Chocolate Covered Cherry Cake Pops
Box Cake Mix (Baked and Cooled)
1 16oz Container Icing (approximately)
10 oz Semi-Sweet Baking Chocolate*
10 oz Chocolate Almond Bark*
Lay out cherries on paper towel to drain.
Bake cake mix according to directions and allow to completely cool. Crumble cake into large bowl. Mix in small amounts of icing until cake sticks together. **Be careful not to add too much or the mix will be too sticky to handle.**
Form cake into balls about 1 1/4 inch wide. A cookie scoop is perfect for this. Lay out on a tray lined with parchment paper.
Pat cherries dry of any remaining liquid. Use your thumb to form a dent in each cake ball. Set one cherry in dent and work the cake around cherry until it is completely sealed in the middle for each ball.
Freeze formed balls for about 30 minutes.
Melt chocolate in a double boiler. Dip stick in chocolate to coat the end. Push about 1/2 way into cake ball. Let set up. Dip each ball into melted chocolate, coat completely. Use a spoon if needed to get chocolate around the top by the stick. Allow excess to drip back into pan before placing back on parchment lined tray. Leave to set up.
DO NOT allow to sit in chocolate for more than a second or two or the icing binding the ball together will start to melt and come apart.

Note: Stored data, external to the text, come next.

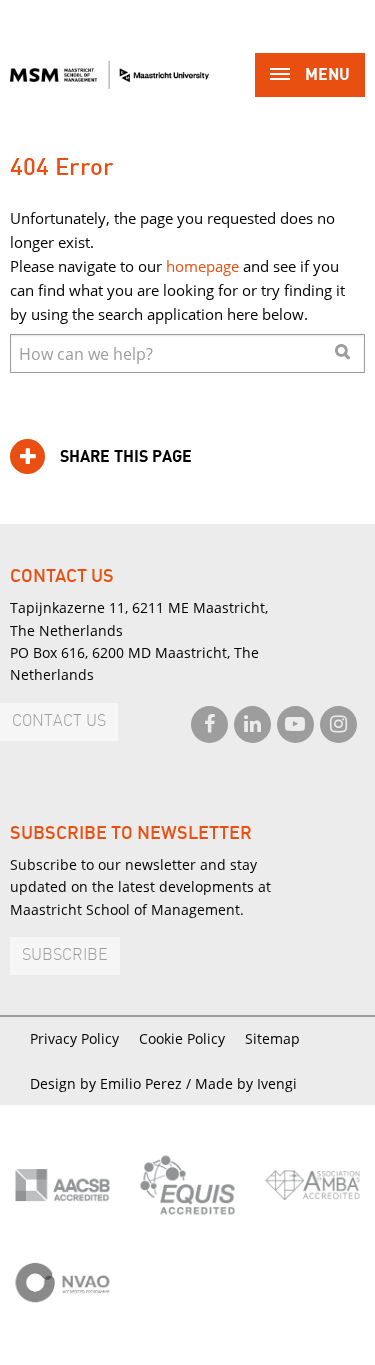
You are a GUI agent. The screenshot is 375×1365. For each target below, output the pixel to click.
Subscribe (65, 955)
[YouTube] (295, 724)
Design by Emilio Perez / (112, 1083)
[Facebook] (209, 724)
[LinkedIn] (252, 724)
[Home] (109, 75)
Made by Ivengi (246, 1083)
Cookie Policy (182, 1038)
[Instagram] (338, 724)
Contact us (59, 721)
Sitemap (272, 1038)
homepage (202, 266)
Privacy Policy (74, 1038)
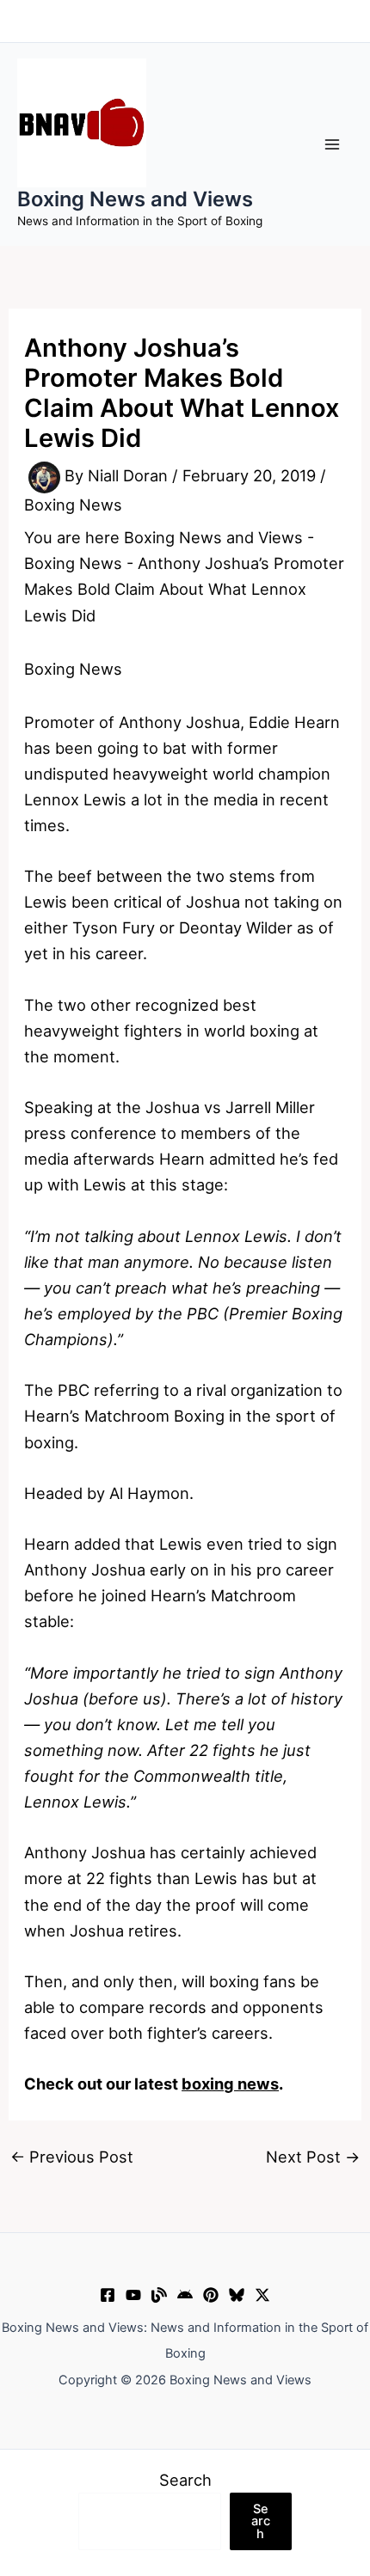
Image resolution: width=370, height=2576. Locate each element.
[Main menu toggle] (332, 144)
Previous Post (71, 2156)
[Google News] (185, 2295)
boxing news (230, 2083)
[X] (262, 2295)
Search (185, 2479)
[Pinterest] (211, 2295)
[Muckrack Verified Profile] (159, 2295)
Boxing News (73, 504)
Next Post (313, 2156)
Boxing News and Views (135, 199)
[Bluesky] (236, 2295)
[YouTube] (133, 2295)
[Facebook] (107, 2295)
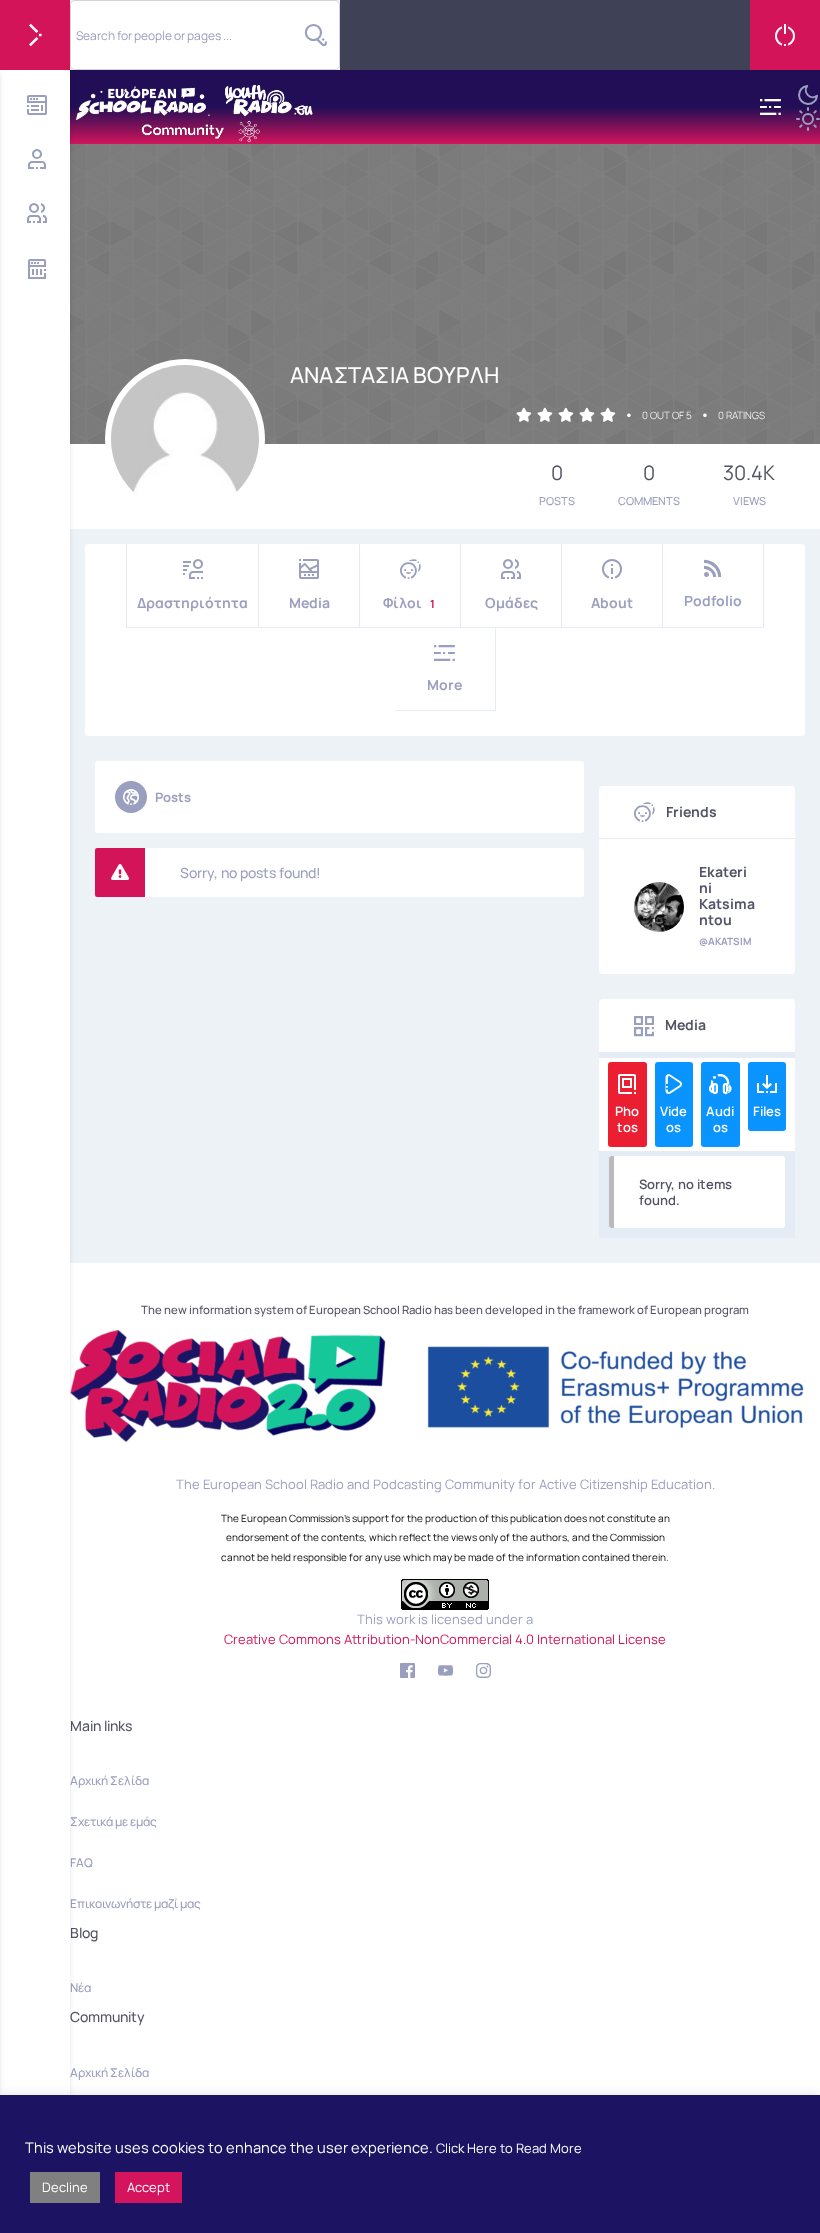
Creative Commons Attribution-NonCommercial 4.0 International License (445, 1639)
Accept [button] (148, 2187)
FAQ (81, 1862)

*noted this way because this isn’t how I did it this time, but am pretty sure this is what I did the previous time when they came out better. You can use other chocolates or melting candies, but don’t use chocolate chips as they do not work well for dipping.

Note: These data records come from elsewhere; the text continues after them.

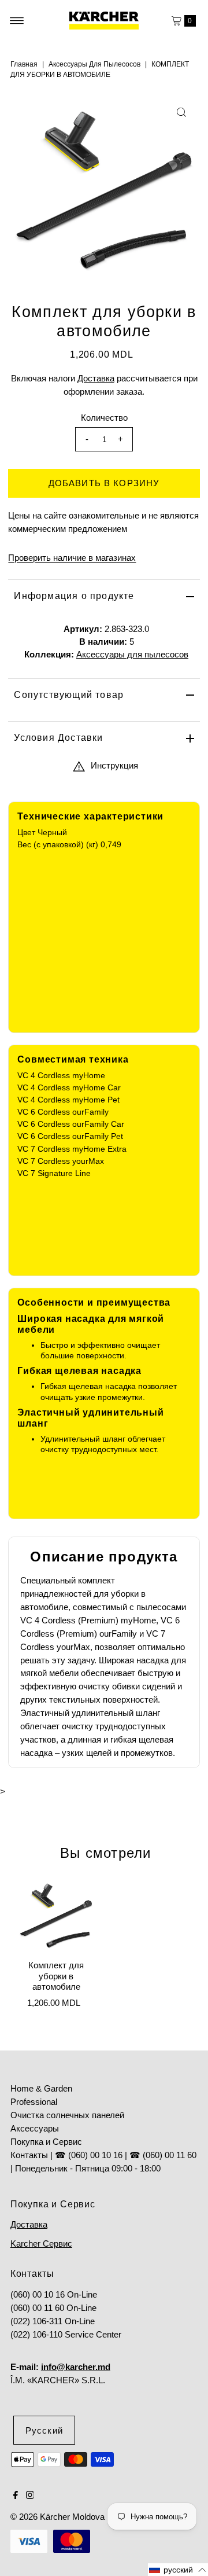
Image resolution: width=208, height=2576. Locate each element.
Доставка (95, 378)
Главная (24, 64)
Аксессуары (34, 2128)
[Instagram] (30, 2496)
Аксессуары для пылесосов (94, 64)
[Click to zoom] (181, 112)
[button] (178, 2569)
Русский (44, 2430)
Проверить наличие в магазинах (72, 558)
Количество (104, 417)
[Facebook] (15, 2496)
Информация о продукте (74, 596)
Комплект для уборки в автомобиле (56, 1975)
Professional (33, 2102)
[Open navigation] (17, 20)
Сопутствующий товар (69, 695)
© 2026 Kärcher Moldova (57, 2517)
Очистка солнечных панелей (67, 2115)
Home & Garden (41, 2088)
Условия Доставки (58, 738)
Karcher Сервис (41, 2243)
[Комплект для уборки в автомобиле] (56, 1915)
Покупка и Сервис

Total Time: 2 1/2 – 3 Hours Makes: Aprox. 35 – 40 Pops
There are a couple of reasons why I say that this recipe is finicky. One is getting the correct ratio of cake to icing so that the balls form and stick together without being TOO sticky that you cannot still handle them or that they fall apart quickly when you try do dip them in the melted chocolate. For this, I used some of my marshmallow buttercream icing I had in the freezer (I ALWAYS have leftover icing in the freezer). Part of the problem is the different consistencies in both cake and icing. Some cakes are drier and some icings are softer, so you do kind of need to go by feel on this.

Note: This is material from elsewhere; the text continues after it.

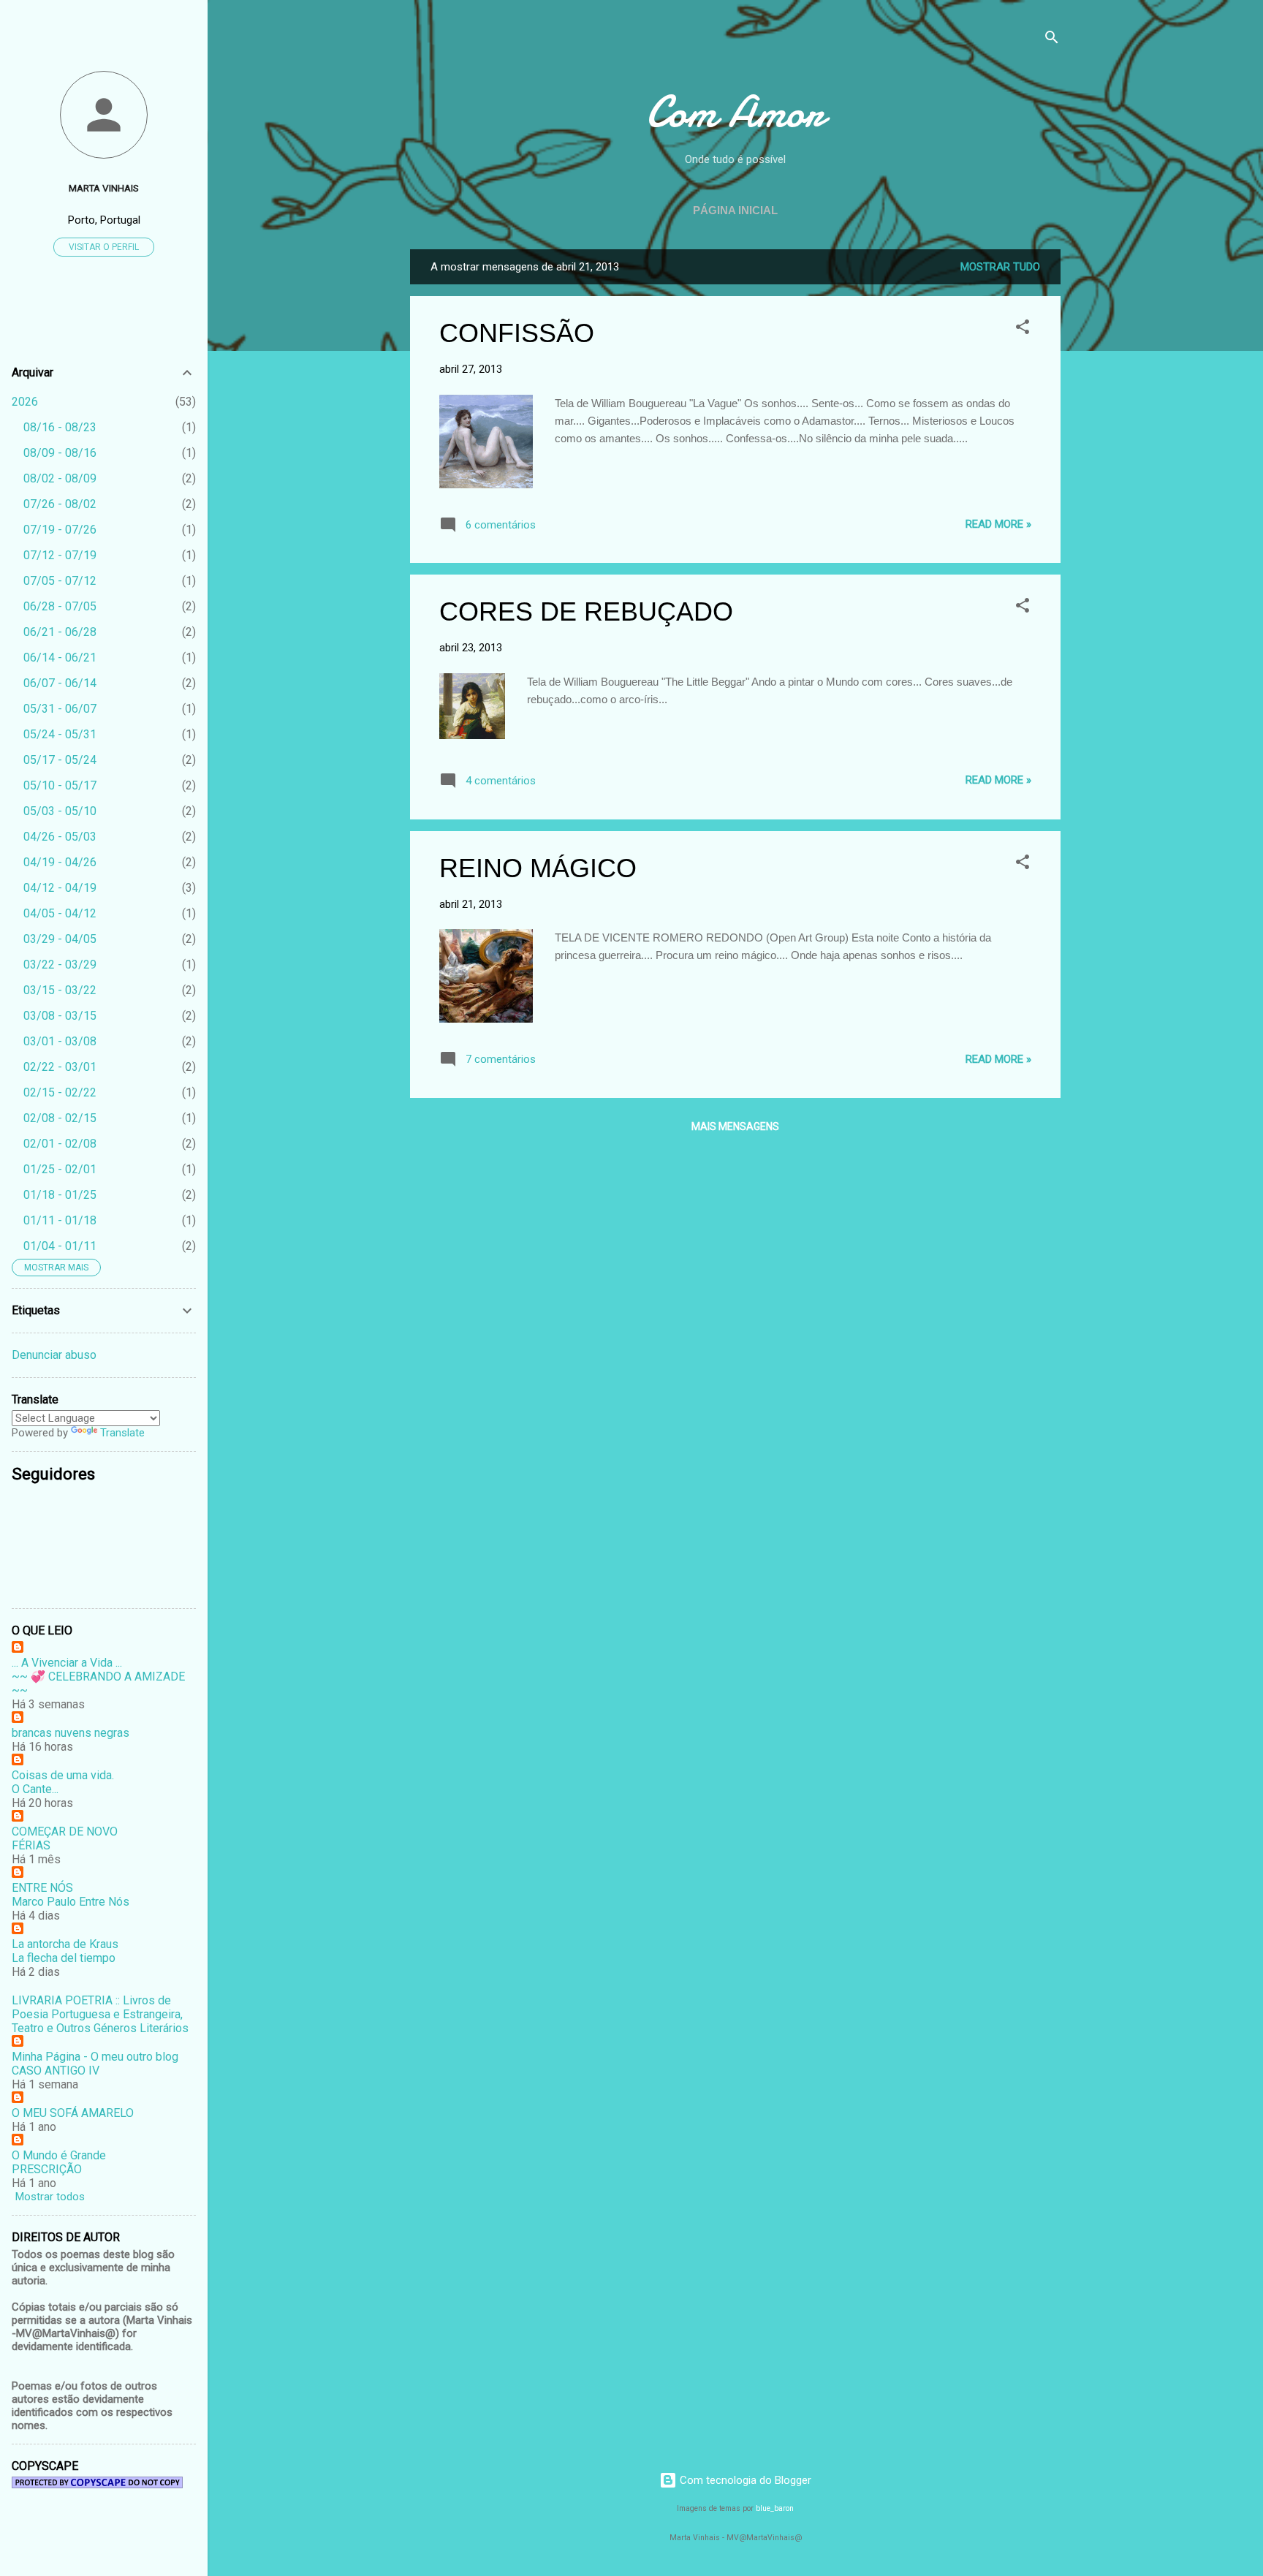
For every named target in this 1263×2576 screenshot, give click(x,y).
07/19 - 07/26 (59, 530)
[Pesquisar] (1052, 40)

The other issue, and one of the biggest problems I have had is getting the outer chocolate right. After this batch, I think I must have done a blend the last time of baking chocolate and the chocolate almond bark (probably why I had some in the pantry still). I’m not a huge fan of the melting candies for the chocolate flavor, so I’ve always avoided those. If you want to do something covered in a color or because you just like the flavor, those would be perfectly fine. The issue with the chocolate is the melting consistency and then the set up after. You want the finished product to have a firm coating.
One of the really awesome things about this recipe is that it can be made in a huge variety of ways. You can use any cake and icing combination to create any number of kinds of cake pops or even just the cake ball, though turning them into pops makes the dipping a whole lot easier if you have a stick to hang onto. As someone who does a lot of bigger cakes that require shaping, I will often have cake left over from having to trim down or cut off entirely along with left over icing. This is a prefect use for that rather than throwing it away. You can even freeze both the cake and icing to mix up at a later date.
This batch came out okay. They definitely look and taste good, but my outer chocolate was just a tad on the soft side. It never got sticky exactly, just a little softer than I would have liked. I ended up only making 30 of these as that is all the cherries I had. I had enough of the cake mix to have put together at least 5 to 10 more depending on how large I made these, but just froze what was left. No matter what you do, you WILL have the melting chocolate left over as you need a deep enough pool to be able to dip these. When I made these over the holidays, I used the extra to coat some pretzels in. This time, I poured the remainder into some candy molds and the kids have been grabbing them as snacks.